One group of boats had been patrolling for three weeks to the northwest of Ireland without finding a single ship; on the other hand, reports were coming in from all quarters of strong enemy air activity. How was it that the British were suddenly able to reinforce their air patrols in the Atlantic? What conclusions should be drawn from the fact that U-boats approaching a
convoy at night were very quickly attacked by destroyers deliberately detached for this purpose? The boats trying to attack the Gibraltar convoys, for example, found that the air and surface escorts had been considerably strengthened. The enemy had made much progress in the technique of denying approach to the U-boats; by day the outer screen prevented them from getting near enough to the close screen to identify the layout of the convoy as a whole, and by night the outer screen moved inward to reinforce the close screen, so forming an impenetrable cordon round the ships.

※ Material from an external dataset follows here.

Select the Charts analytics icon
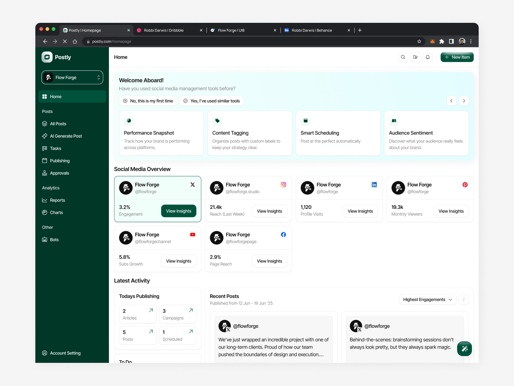The image size is (514, 386). (45, 212)
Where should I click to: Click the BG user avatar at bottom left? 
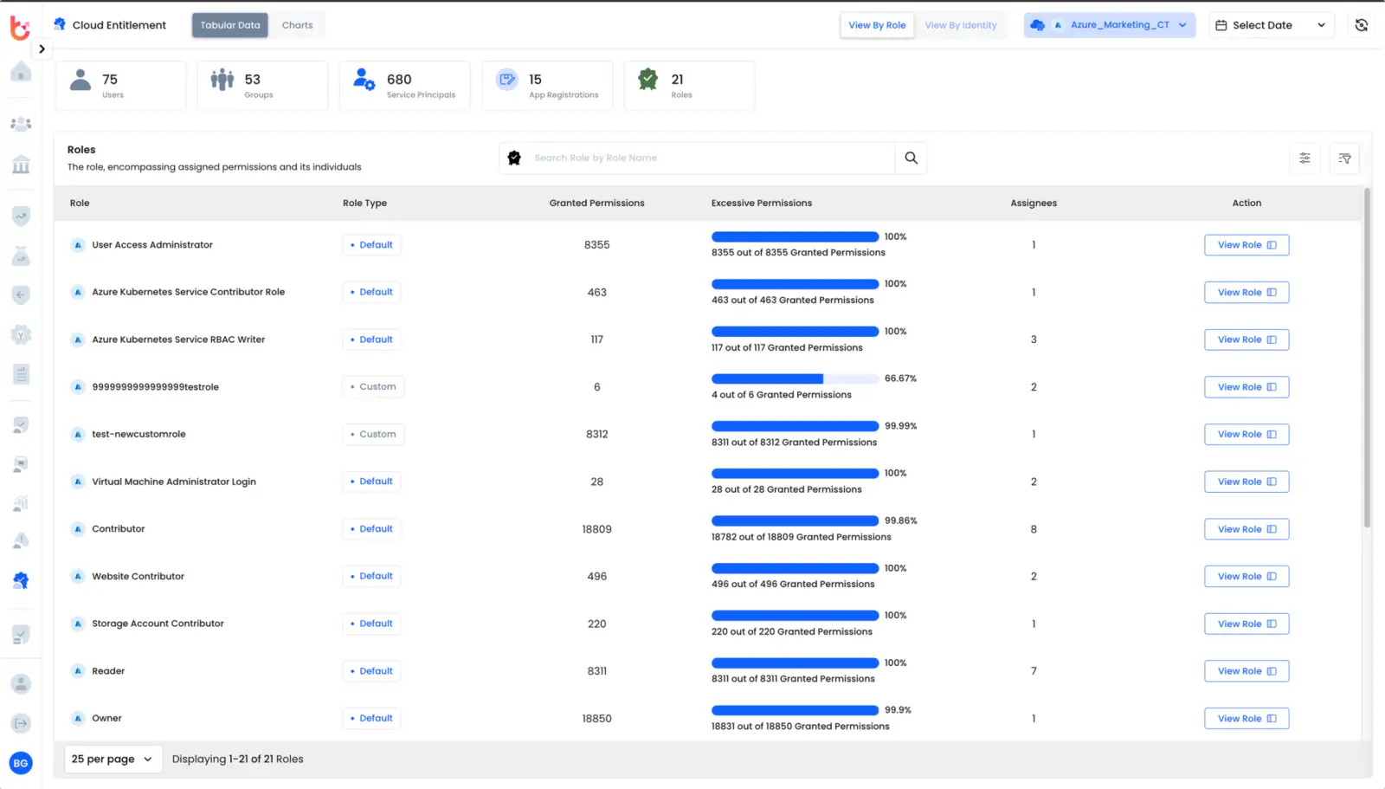20,763
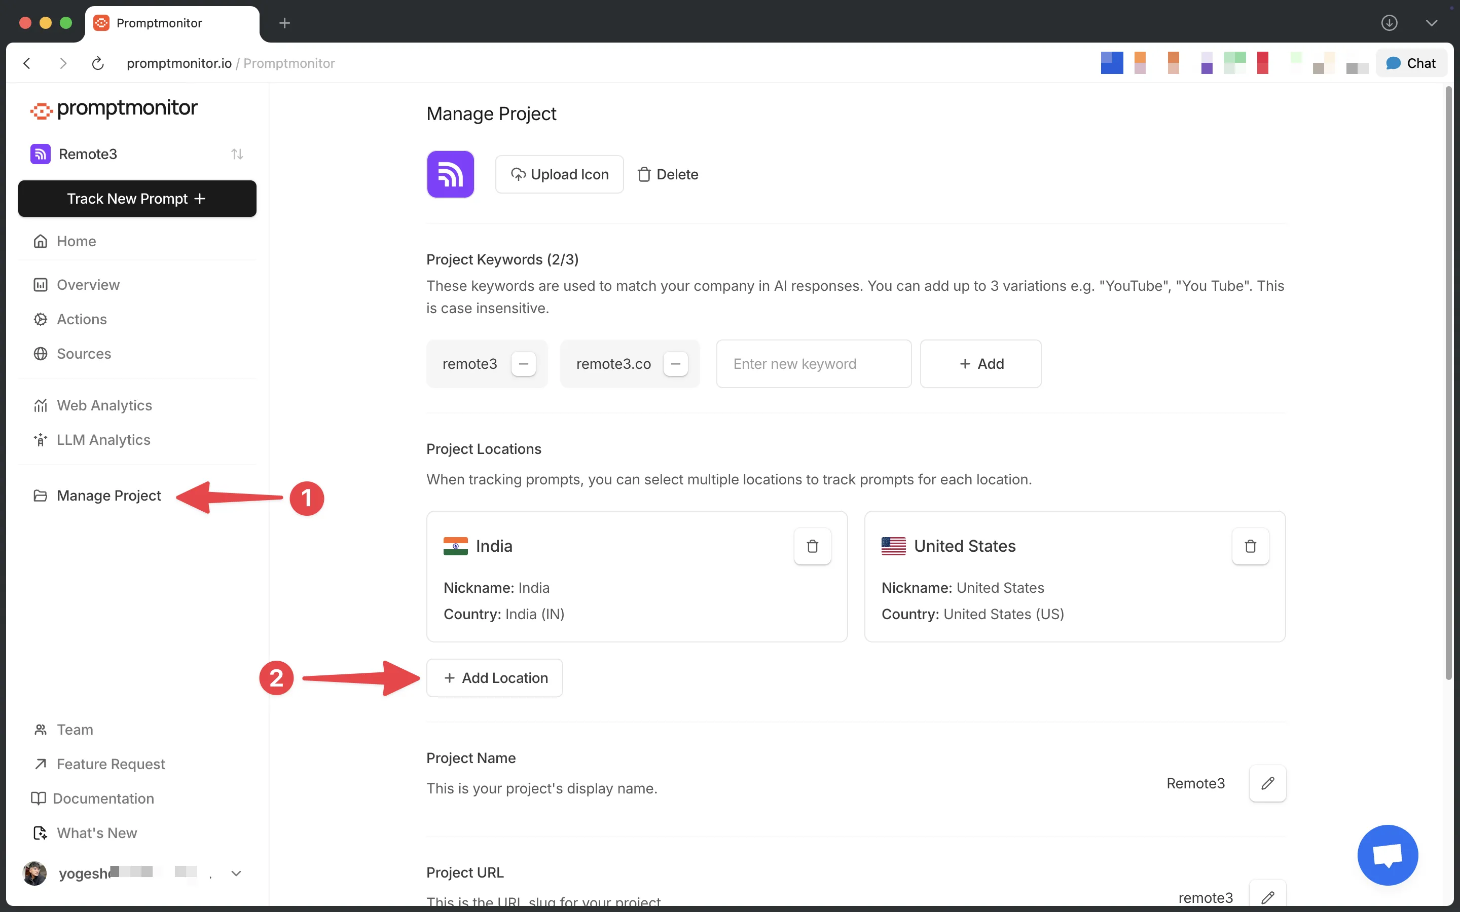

It was evident that the principal menace lay in the enemy's use of radar, and Commander Meckel, the Staff Communications Officer at U-boat headquarters, was called in to suggest possible antidotes. Meckel's first proposal was to find some way of covering the boats' hulls with a material that would absorb the radar impulses. He went on to say that a search receiver would have to be found that would register the enemy's radar transmissions; there might be some possibility of installing a search radar in the boats such as was used in destroyers and big ships, but he thought that this would have a very limited range in U-boats because of lack of height in the aerial. On being asked if it was possible that enemy aircraft were also using radar to locate surfaced boats, Meckel thought it highly improbable, as the necessary equipment would be too
heavy for an aircraft to carry. He then requested and received permission to discuss these problems with the Admiralty experts in Berlin.